Monday, September 26, 2005

Ice Cream Lessons

Bet none of you ever thought anybody would need lessons to learn how to eat an ice cream cone.

Well, guess what? My kid, the tyke, nearly out of elementary school, needed LESSONS. And everybody [except me] in the family has dessert on Sunday night. Always, always involving ice cream. But this one only knows how to eat it out of a bowl or off a plate. Or by sucking it out of a glass. Or by glaring at it and subconsciously absorbing it through the freezer door. Or by stealing it in the middle of the night when we are oblivious.

So, as parents, we are seriously remiss. How could we allow a child to get beyond age three without knowing how to eat an ice cream cone? Well, we've been busy, and working, and driving them to a million activities, and moving, and lots of other dumb grownup stuff.

It was the end of summer and a surprise [read: corporate mandatory] vacation for our family, so Dad said to tyke, "We only have three days of this vacation and we'll never get them again, so I think part of your duty, Tyke, is to learn how to eat an ice cream cone PROPERLY. I don't mean just slurp it. I don't mean just look around and let it melt and don't notice the grandeur of it. I mean EAT THE ICE CREAM CONE PROPERLY."

Tyke went into the project fairly motivated. In fact, he was ebullient with the prospect. Every day, without checking his agenda (which he regularly writes in his head and keeps there, because he memorizes things instantly, unlike the rest of us), he remembered that an ice cream lesson was requisite and forthcoming.

And he wasn't silly about the timing. He'd remind everyone when they didn't need to be reminded. He knew when he needed the Ice Cream Lesson.

So, first day, Dad took him out to a nearby frozen custard shop where Dad's sister had worked as a teenager. Dad said he knew he was not looking for soft ice cream, but hard ice cream. After all, you gotta learn on the right material. [Duh, Dad!! Did you notice it is a "frozen custard" place?]

So here's what happened with the frozen custard: Tyke got one. Dad got one. It was soft, owing to humid weather and all, and the hot outdoor testing conditions. The cheap cone was inferior. Both texture and flavor were underwhelming. Tyke got carefully articulated instructions about licking. One lick--and two scoops were on the ground.

Awwwww! Very disappointing. Would have to try it out again! Oh. Boo. So sad. Do you mean I must be tormented, Dad, with more Ice Cream Learning? What kind of abuser are you?

Just as before. The progress bar did not advance. Mandate carved in stone. More lessons necessary.

Next day, additional cone-experienced family members were brought in to reinforce the success of the frozen confection instruction. The whole family charted out possible venues, and strolled exclusive streets for prospects. A small, subtle purveyor, better known for meals than for dessert, drew attention, and the family made a bee-line. The location was almost perfect: nearly deserted (desserted?), with a small but ready staff willing to run down a staircase and back up--several times--with the requested fare.

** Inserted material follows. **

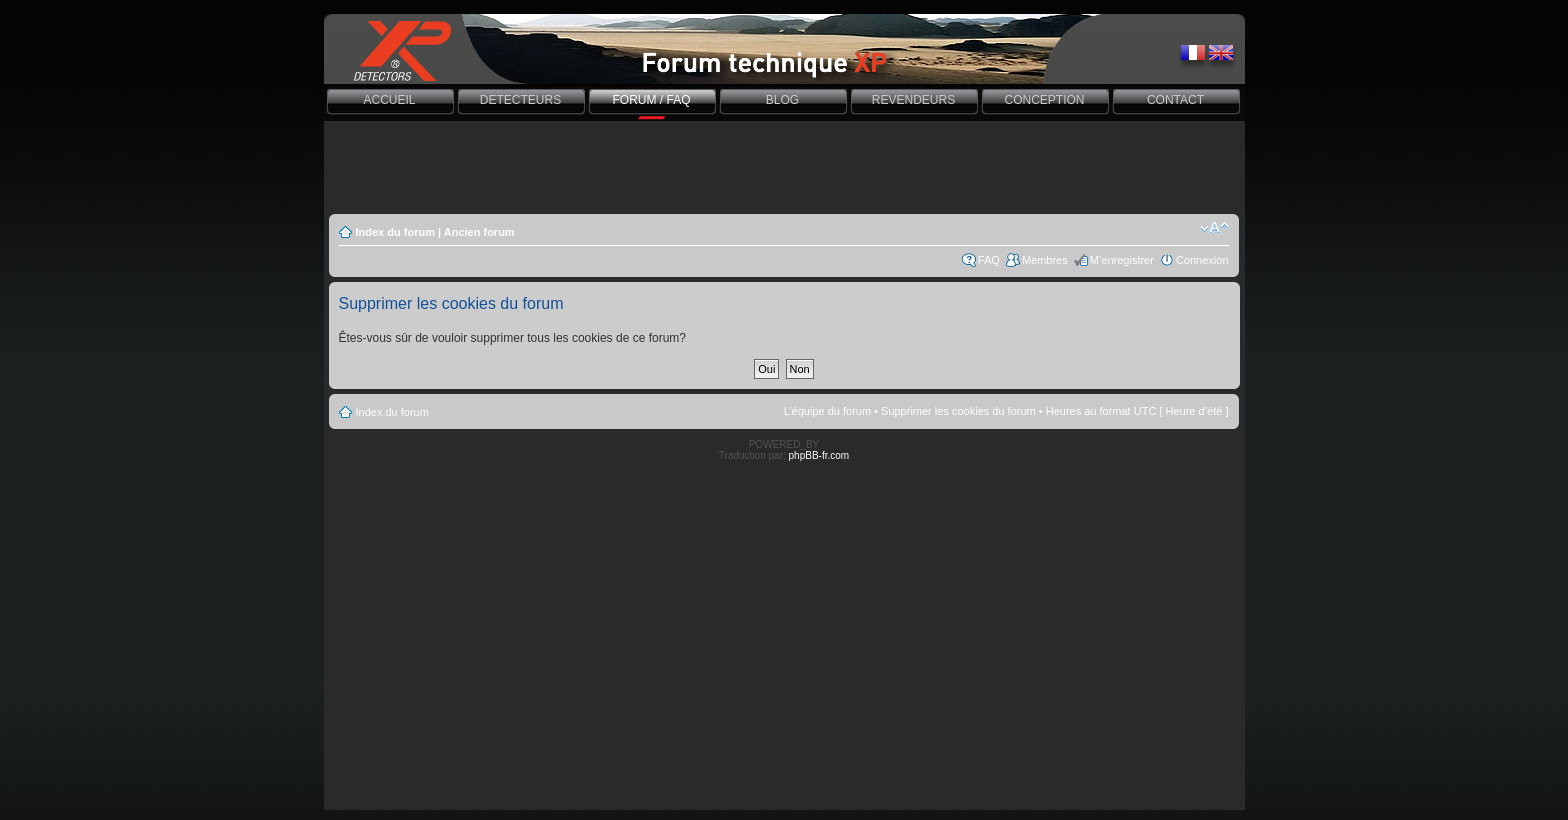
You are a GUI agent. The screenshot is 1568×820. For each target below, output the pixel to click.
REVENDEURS (913, 100)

Fifteen minutes went by before anyone (out of four of us) could decide on a flavor. Maybe partly because the flavor list was just as underground as the gelato in the basement. What the heck flavors do you have? They weren't posted anywhere, and you couldn't see them through a glass case. And the whole time we were there no one else NOTICED this place sold gelato, and no one else ordered it. Hmm.

We put in our orders. And I was all excited because they had a pistachio I thought might be the original pistachio that Gelato used to have (the long-gone shop actually named Gelato) where Honey and I had gone on a desperately deadly hot summer afternoon while walking and getting outside in melting conditions a few weeks before our nuptials.

But even more exciting was watching the tyke, bravely and exuberantly marching into a completely different environment and stating his preference without hesitation.



And this place had a caramel that sounded out of this world, only I didn't order it on account of I wanted the pistachio, and that definitely had to win out no matter what. But I took the "Mom tax" and tasted it and will perhaps forego pistachio in the future.

And I hate ice cream. Unless there are a couple of flavors, and pistachio is one, and burgundy cherry vanilla is probably the other one, I don't see the point in it. Except for a couple of times a year when it is so good it's worth the lactose intolerance and allergic throat.

So the tyke tasted victory on the second lesson! A few weeks later, we took him out to a place near the beach that has gourmet homemade ice cream. The servers slap the ice cream around on a cold marble slab and toss in flavorful additions.

Well, this time tyke got a bit ahead of himself. He ordered a huge chocolate-dipped cone, at least six inches across(!), with a double scoop of "cheesecake" flavored ice cream. This flavor would, of course, not have been my choice, but to each his own. He got about halfway through, with troubled humphing and consternation and, eventually, a greenish tint on his face. Finally, he had to bail out of the operation.

Thus, evaluations are not entirely in for this term of ice cream training.

Looks like he needs a few more classes.